==== INFORMATION SUPPLIED
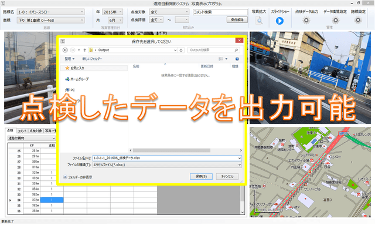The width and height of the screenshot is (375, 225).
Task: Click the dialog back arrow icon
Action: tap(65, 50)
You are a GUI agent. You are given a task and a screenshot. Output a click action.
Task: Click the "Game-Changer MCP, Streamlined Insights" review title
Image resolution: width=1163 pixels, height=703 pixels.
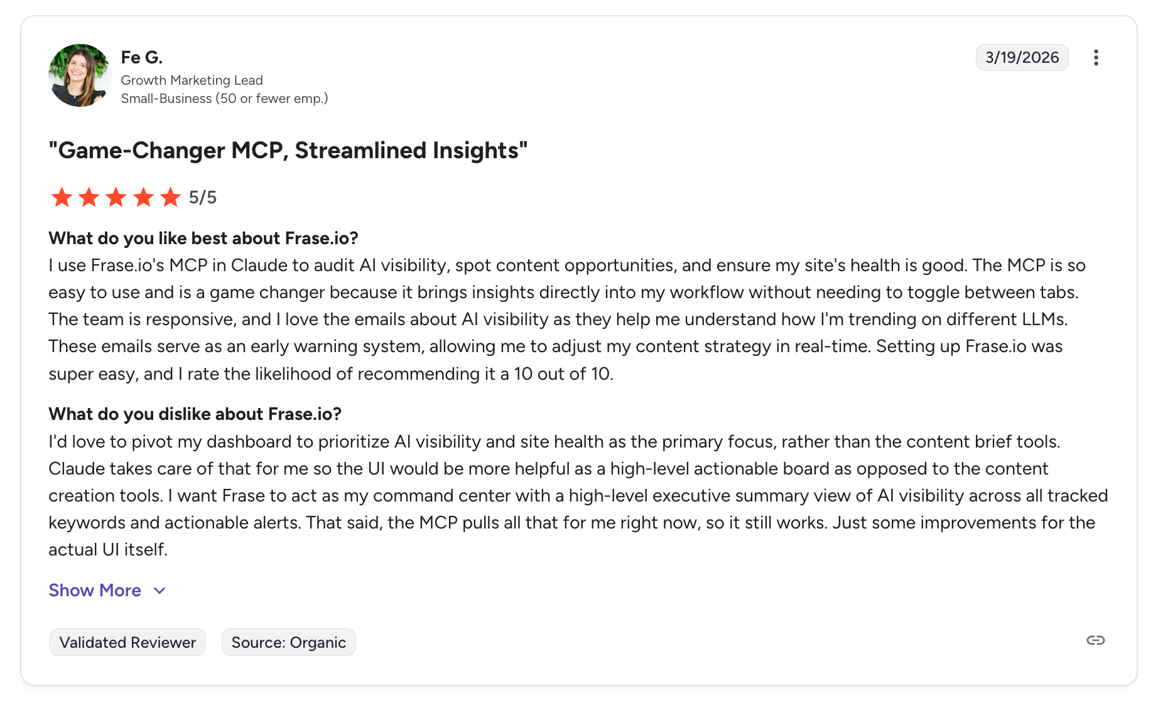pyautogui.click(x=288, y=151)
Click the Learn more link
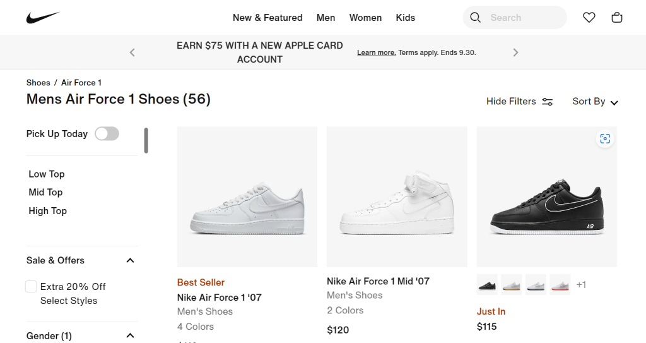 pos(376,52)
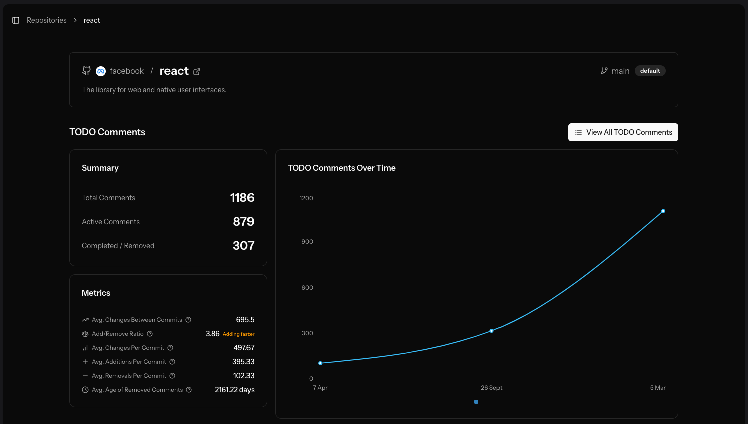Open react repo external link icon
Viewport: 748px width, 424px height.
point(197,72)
========
What do the lines above say from the line containing "You are a GUI" through the last line? Quote them exactly, both ends included, and leave out the pictures.

You are a GUI agent. You are given a task and a screenshot. Output a click action.
Task: Click the "Game-Changer MCP, Streamlined Insights" review title
Image resolution: width=1163 pixels, height=703 pixels.
pyautogui.click(x=288, y=151)
Click the Learn more link
 pos(376,52)
Open react repo external link icon
Viewport: 748px width, 424px height.
point(197,72)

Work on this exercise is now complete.